## Provided records

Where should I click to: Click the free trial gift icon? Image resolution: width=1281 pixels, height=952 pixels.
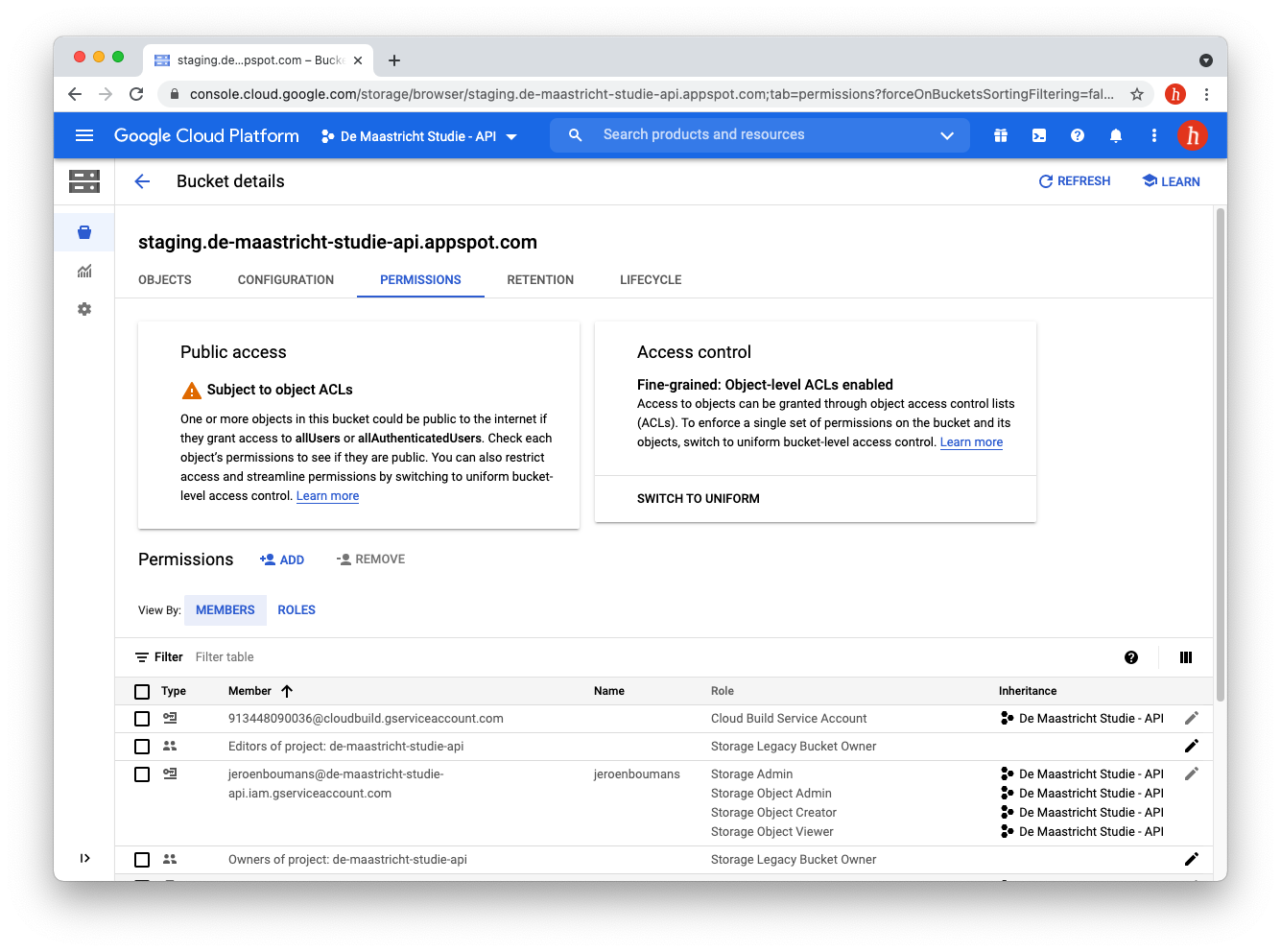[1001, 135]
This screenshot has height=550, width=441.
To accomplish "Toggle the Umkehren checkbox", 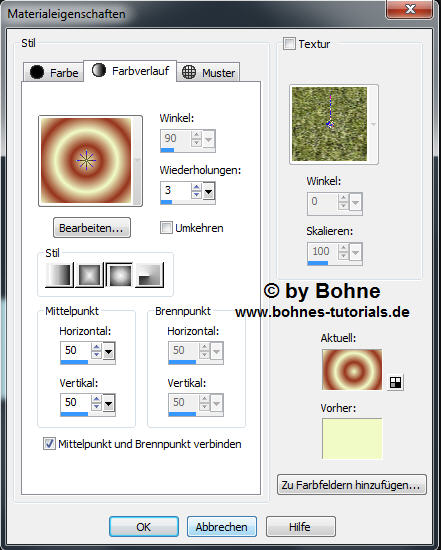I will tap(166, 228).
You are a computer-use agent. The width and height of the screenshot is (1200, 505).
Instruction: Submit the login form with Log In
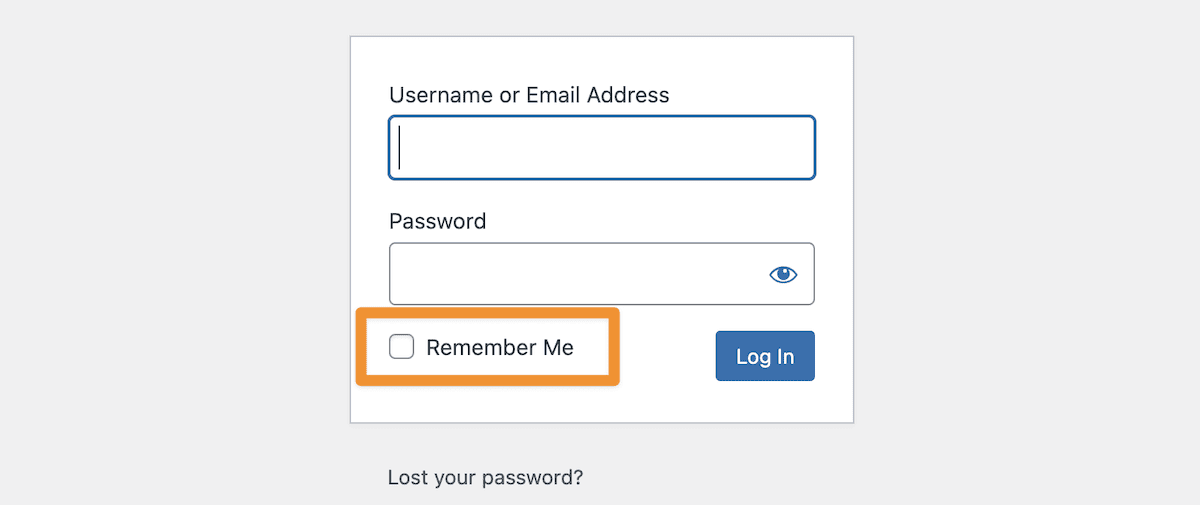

## Task item
Only the lines from the one containing "You are a computer-use" through the final line of the data are to be written out, exactly as they stand and without pictures.

## Worked solution
You are a computer-use agent. The width and height of the screenshot is (1200, 505).
Instruction: Submit the login form with Log In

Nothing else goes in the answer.